REQUIRED WORK: Leave the images out. Give every line below again, precisely.

————————

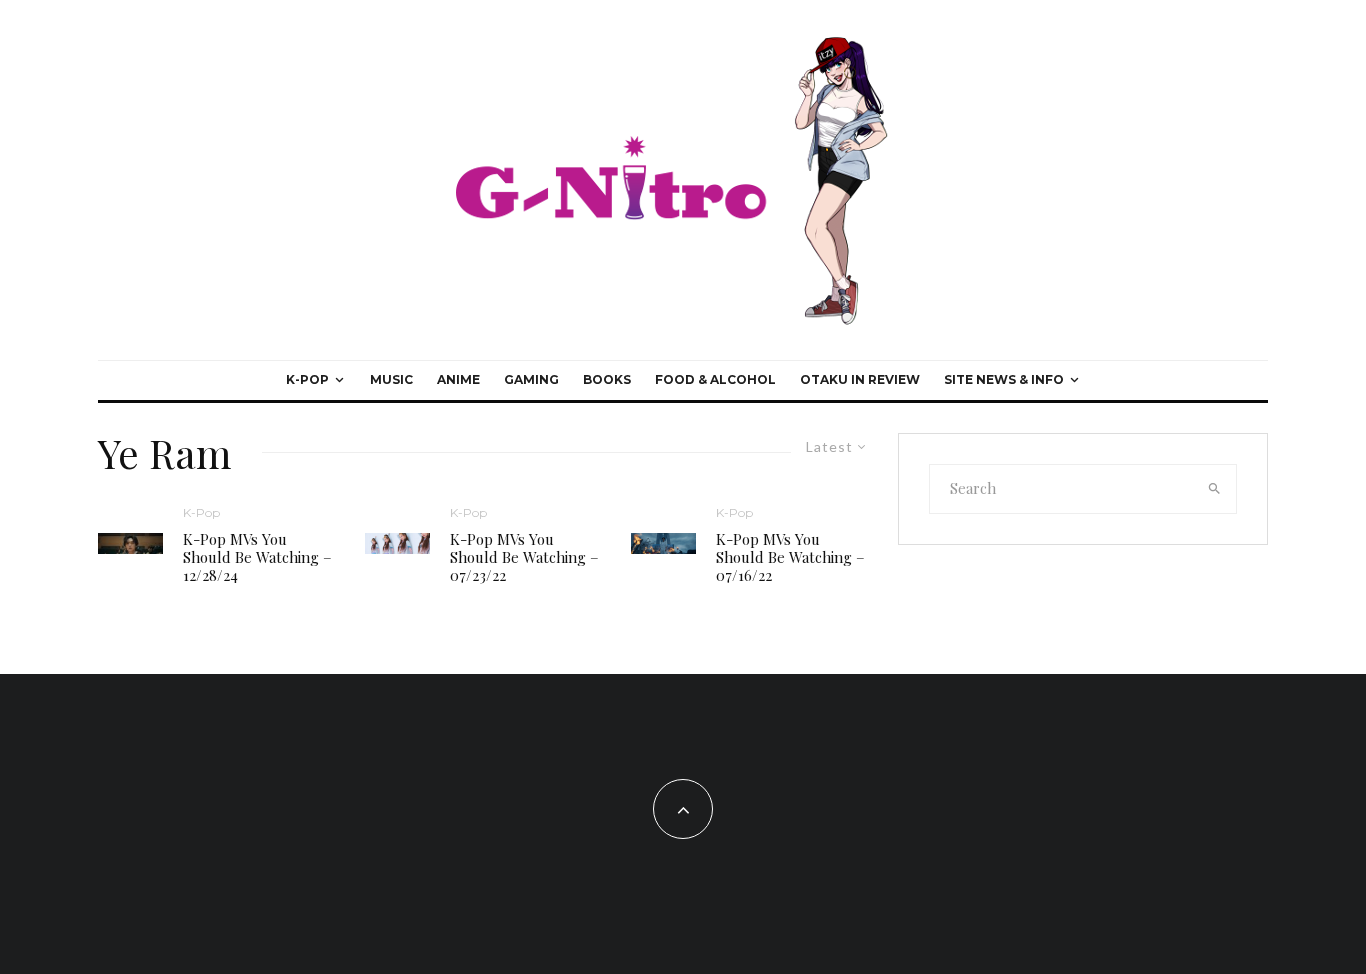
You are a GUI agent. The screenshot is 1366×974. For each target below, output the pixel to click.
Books (607, 379)
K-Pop (307, 379)
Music (391, 379)
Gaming (531, 379)
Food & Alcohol (715, 379)
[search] (1215, 489)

————————

RESPONSE TO THE TASK:
You are a GUI agent. The screenshot is 1366×974. For each target below, output the pixel to click.
Books (607, 379)
K-Pop (307, 379)
Music (391, 379)
Gaming (531, 379)
Food & Alcohol (715, 379)
[search] (1215, 489)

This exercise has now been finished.